* Working data:
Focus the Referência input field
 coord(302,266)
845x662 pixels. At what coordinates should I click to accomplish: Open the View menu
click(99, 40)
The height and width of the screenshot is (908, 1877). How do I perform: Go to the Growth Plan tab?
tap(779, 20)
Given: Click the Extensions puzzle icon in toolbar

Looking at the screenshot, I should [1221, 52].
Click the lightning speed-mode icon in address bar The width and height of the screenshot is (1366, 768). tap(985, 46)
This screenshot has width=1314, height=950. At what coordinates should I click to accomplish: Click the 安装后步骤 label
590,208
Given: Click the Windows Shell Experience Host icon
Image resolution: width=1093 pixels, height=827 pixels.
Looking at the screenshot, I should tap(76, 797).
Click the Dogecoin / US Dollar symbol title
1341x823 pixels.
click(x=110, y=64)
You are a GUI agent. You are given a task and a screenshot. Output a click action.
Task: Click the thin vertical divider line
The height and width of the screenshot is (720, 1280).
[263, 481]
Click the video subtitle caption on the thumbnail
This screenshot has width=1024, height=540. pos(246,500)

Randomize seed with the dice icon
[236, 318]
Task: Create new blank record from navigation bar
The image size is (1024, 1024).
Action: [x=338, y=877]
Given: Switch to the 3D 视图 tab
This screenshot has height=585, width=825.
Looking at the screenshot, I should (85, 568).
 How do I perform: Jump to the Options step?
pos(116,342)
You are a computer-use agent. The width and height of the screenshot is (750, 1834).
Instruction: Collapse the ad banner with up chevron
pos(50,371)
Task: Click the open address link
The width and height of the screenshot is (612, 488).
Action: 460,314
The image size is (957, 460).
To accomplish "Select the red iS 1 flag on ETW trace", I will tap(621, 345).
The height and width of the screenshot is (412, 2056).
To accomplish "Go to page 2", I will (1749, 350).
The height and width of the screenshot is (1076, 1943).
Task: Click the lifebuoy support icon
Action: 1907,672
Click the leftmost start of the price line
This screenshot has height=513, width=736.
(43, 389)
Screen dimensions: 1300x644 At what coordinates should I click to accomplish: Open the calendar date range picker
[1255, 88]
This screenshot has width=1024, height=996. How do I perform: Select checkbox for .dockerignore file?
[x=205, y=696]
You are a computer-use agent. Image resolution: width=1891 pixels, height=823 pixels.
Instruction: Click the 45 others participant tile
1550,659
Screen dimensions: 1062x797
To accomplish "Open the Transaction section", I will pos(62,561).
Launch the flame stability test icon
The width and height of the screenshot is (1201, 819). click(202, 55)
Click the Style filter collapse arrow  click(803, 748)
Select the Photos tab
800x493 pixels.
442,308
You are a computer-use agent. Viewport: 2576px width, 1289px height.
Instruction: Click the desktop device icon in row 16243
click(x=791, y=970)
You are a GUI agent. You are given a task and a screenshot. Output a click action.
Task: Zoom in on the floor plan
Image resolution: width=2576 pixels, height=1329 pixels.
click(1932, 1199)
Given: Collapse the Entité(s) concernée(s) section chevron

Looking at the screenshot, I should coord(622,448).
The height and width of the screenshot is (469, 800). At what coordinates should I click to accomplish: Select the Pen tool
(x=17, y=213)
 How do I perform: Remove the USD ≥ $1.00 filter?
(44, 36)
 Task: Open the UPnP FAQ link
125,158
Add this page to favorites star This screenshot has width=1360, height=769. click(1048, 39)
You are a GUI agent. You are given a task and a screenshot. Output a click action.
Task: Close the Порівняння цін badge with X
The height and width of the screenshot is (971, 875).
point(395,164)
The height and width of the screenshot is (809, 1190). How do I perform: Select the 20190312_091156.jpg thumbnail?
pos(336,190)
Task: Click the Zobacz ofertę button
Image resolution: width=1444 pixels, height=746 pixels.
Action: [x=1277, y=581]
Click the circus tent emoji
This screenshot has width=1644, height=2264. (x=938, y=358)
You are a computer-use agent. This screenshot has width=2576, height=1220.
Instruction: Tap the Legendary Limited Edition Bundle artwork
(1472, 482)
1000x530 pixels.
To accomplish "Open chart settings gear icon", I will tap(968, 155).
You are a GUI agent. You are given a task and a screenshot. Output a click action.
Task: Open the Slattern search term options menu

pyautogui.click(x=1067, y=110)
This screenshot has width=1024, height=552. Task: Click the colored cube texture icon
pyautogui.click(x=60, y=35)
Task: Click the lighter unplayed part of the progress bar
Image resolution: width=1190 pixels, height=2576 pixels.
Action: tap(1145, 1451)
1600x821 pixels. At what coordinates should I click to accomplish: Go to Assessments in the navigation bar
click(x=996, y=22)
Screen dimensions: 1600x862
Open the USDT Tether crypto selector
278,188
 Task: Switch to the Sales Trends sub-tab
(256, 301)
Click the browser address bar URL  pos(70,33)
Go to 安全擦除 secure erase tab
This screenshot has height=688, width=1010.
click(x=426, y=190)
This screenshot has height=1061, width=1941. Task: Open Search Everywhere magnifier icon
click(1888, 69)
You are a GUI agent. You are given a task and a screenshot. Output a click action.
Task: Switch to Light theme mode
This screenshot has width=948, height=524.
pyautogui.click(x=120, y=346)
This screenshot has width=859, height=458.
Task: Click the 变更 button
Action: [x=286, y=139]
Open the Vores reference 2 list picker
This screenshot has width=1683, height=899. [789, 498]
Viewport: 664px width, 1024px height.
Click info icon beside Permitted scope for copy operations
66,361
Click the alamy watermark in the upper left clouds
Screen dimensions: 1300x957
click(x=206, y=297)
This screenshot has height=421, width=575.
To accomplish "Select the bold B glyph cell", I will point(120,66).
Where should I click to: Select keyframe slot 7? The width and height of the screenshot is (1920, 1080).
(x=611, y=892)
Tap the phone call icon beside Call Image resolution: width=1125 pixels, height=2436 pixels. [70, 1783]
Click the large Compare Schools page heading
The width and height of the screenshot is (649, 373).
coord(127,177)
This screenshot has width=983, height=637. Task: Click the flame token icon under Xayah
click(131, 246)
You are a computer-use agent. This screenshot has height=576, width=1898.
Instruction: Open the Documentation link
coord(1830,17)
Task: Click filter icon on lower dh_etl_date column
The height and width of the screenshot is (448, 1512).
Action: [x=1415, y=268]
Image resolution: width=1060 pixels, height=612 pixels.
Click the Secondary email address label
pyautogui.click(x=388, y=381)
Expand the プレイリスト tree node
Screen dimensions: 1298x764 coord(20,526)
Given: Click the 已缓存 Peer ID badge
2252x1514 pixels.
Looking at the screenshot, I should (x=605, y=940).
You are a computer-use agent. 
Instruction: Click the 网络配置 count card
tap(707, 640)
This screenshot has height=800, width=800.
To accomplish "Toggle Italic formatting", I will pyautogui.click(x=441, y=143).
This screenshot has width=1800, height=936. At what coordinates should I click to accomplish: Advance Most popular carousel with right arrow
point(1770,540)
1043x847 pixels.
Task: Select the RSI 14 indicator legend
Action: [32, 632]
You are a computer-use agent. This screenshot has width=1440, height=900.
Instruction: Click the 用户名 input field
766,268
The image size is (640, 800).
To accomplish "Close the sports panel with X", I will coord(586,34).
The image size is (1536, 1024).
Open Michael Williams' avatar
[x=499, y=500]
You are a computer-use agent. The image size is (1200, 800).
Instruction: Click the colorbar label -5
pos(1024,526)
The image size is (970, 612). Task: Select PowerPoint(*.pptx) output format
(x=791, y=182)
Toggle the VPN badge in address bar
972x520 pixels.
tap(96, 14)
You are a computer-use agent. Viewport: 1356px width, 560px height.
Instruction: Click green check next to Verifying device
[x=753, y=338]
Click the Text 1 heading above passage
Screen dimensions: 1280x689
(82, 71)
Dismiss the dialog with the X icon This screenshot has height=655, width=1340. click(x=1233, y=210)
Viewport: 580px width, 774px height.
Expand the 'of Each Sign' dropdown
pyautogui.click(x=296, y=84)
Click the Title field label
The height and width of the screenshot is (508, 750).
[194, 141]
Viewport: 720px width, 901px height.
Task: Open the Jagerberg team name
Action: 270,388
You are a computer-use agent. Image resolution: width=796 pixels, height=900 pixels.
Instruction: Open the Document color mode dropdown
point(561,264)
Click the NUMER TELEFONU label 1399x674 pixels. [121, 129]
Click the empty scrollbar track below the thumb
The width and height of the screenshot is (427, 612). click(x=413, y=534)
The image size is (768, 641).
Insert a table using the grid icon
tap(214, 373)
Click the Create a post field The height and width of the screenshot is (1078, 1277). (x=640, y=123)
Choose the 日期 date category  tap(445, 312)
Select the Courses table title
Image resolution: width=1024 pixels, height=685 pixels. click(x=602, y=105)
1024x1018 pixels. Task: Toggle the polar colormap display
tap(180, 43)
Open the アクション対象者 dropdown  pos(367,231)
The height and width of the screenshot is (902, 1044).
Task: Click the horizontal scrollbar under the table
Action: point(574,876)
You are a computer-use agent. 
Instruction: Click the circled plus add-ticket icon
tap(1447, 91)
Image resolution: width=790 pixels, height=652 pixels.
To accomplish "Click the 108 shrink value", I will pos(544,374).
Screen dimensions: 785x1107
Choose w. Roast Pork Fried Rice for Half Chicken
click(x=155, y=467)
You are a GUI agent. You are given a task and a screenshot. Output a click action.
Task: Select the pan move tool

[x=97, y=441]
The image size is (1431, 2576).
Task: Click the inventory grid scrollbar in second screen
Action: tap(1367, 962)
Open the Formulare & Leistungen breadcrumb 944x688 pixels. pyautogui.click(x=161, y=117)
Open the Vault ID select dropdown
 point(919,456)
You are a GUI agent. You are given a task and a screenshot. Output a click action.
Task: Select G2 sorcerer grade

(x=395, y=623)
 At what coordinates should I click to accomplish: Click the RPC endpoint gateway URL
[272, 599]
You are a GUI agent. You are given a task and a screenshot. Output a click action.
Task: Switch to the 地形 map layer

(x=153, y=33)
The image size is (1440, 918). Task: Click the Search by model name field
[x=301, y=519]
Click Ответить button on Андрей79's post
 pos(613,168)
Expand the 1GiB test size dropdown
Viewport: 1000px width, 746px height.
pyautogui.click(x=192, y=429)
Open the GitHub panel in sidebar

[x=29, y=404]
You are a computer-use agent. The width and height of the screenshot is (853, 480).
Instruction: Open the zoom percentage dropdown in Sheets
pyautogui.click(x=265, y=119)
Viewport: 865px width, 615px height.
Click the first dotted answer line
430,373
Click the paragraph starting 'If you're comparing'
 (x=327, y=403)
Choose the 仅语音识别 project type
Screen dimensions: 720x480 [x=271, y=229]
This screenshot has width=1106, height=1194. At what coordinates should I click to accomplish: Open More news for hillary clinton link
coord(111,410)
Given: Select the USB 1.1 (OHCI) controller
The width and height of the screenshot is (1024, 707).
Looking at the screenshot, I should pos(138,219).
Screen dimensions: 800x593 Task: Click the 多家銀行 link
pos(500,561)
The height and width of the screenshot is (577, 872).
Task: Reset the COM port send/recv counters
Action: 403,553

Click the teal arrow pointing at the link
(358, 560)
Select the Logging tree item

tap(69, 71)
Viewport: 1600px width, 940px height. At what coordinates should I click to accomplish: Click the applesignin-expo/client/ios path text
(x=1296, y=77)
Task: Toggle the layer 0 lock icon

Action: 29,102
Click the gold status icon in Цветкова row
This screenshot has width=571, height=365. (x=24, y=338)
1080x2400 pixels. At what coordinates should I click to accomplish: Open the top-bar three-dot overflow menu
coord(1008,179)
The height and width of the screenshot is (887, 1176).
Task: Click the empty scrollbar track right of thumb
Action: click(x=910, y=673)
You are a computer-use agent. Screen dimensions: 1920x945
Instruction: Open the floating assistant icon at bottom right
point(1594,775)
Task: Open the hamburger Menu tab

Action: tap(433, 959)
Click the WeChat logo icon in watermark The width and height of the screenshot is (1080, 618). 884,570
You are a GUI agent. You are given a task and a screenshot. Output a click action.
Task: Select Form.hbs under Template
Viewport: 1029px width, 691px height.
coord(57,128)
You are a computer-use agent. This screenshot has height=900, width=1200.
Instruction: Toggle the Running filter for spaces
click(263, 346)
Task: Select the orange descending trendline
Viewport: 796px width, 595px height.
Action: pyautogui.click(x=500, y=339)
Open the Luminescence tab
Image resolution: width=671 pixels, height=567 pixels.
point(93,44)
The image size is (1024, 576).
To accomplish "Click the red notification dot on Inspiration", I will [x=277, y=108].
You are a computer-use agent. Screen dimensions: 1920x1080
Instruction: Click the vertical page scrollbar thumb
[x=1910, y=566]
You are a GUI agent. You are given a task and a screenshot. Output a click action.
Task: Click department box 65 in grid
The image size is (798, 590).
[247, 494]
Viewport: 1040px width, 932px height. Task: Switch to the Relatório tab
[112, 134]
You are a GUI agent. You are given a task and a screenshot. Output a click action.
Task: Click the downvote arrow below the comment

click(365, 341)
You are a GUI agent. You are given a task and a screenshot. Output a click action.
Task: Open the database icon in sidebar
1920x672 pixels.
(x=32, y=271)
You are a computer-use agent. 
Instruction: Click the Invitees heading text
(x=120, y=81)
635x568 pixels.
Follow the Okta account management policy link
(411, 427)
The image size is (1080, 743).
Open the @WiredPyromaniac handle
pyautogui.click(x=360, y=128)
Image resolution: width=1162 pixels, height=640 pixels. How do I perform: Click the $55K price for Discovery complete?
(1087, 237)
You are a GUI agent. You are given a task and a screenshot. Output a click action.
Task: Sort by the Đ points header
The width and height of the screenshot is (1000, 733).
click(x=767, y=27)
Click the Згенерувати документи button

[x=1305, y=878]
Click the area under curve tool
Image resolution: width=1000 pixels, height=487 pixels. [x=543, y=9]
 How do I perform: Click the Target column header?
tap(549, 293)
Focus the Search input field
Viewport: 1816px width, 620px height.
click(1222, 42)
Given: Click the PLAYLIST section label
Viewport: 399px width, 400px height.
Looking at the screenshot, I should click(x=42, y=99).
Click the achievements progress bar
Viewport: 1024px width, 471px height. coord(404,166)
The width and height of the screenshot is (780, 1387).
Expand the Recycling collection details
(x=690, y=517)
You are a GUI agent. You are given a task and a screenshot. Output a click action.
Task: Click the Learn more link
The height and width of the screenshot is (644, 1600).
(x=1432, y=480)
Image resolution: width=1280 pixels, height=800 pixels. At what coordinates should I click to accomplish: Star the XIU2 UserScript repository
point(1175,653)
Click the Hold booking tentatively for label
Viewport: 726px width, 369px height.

* What to do: What lines hold the string "Close"? Pick them out of the data.

* Expected output:
Task: Close the Порівняння цін badge with X
To accomplish "Close the sports panel with X", I will coord(586,34).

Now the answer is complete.